***** Source text *****

BRIEF DESCRIPTION OF DRAWINGS

FIG. 1 is a schematic illustration of the smoke and CS munition function test equipment;

FIG. 2 is a side elevation view, partly in section, of the pulling drawer assembly; and

FIG. 3 is a schematic illustration of a transmissiometer at the opacity monitor station.

DETAILED DESCRIPTION OF PREFERRED EMBODIMENT

Referring now to FIG. 1, there is shown smoke and CS munition function test equipment comprising a firing chamber 10, expansion chamber 12, smoke opacity monitoring system 14, exhaust ducts 16, smoke filtering system 18, CS filtering system 20, variable speed exhausting system 22 and supporting steel structures 23. Vacuum gauges 24 are provided to monitor the drop in pressure on downstream side of the filters when the system is in use. The pressure-equating valve 26 allows fresh air to enter while exhausting the system. Components of the firing chamber 10 are: a pulley drawer 28 for activating smoke and tear gas grenades, a borescoping system 57 to provide an easement for emission timing of grenades, a pressure equating valve 26 to maintain atmospheric pressure inside the equipment and for viewing windows 68 with clamp and hinges (not shown).

*****

Problems and tasks:
[1] Translate this sentence from the munition test equipment description into Spanish: "The pressure-equating valve 26 allows fresh air to enter while exhausting the system."
[2] According to the munition test equipment description, what do the vacuum gauges 24 monitor?

***** Material provided *****

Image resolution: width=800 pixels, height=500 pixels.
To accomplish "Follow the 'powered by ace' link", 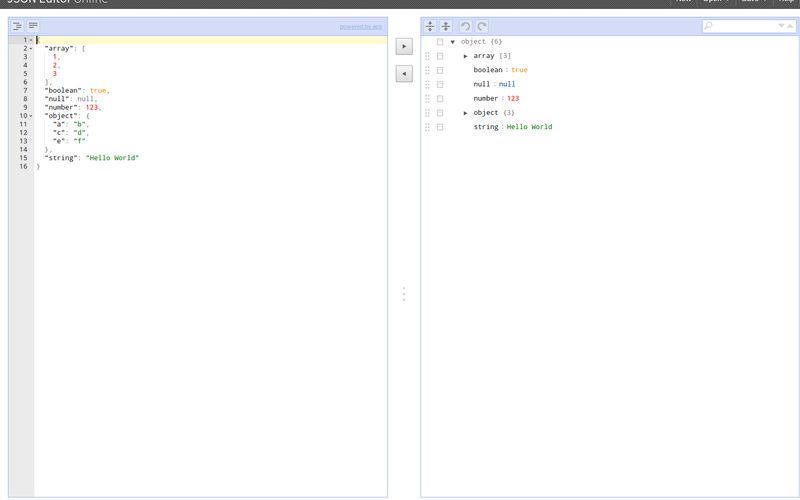I will coord(360,26).
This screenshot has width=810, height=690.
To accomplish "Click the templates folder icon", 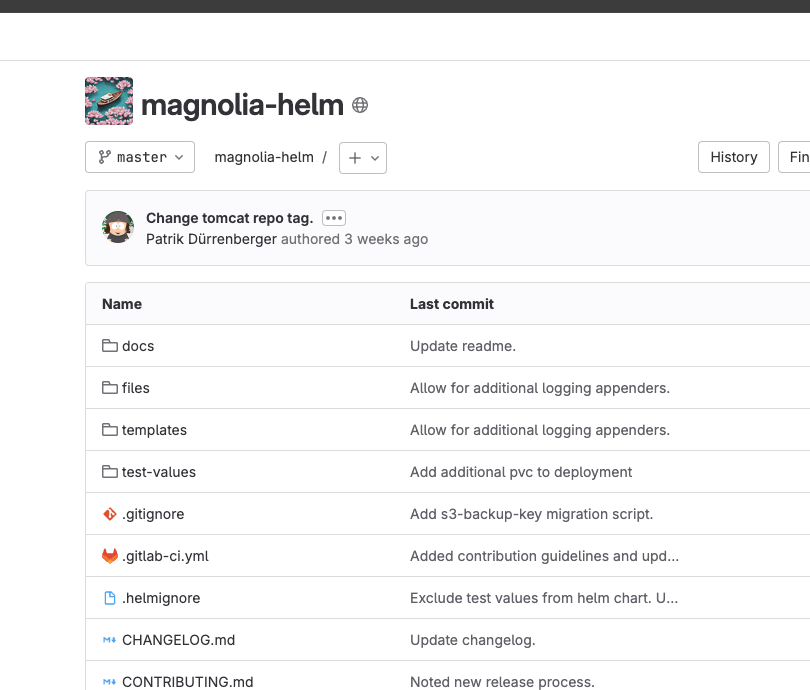I will (x=110, y=430).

*****

Answers to each task:
[1] La válvula de igualación de presión 26 permite la entrada de aire fresco mientras se extrae el aire del sistema.

[2] They monitor the drop in pressure on the downstream side of the filters when the system is in use.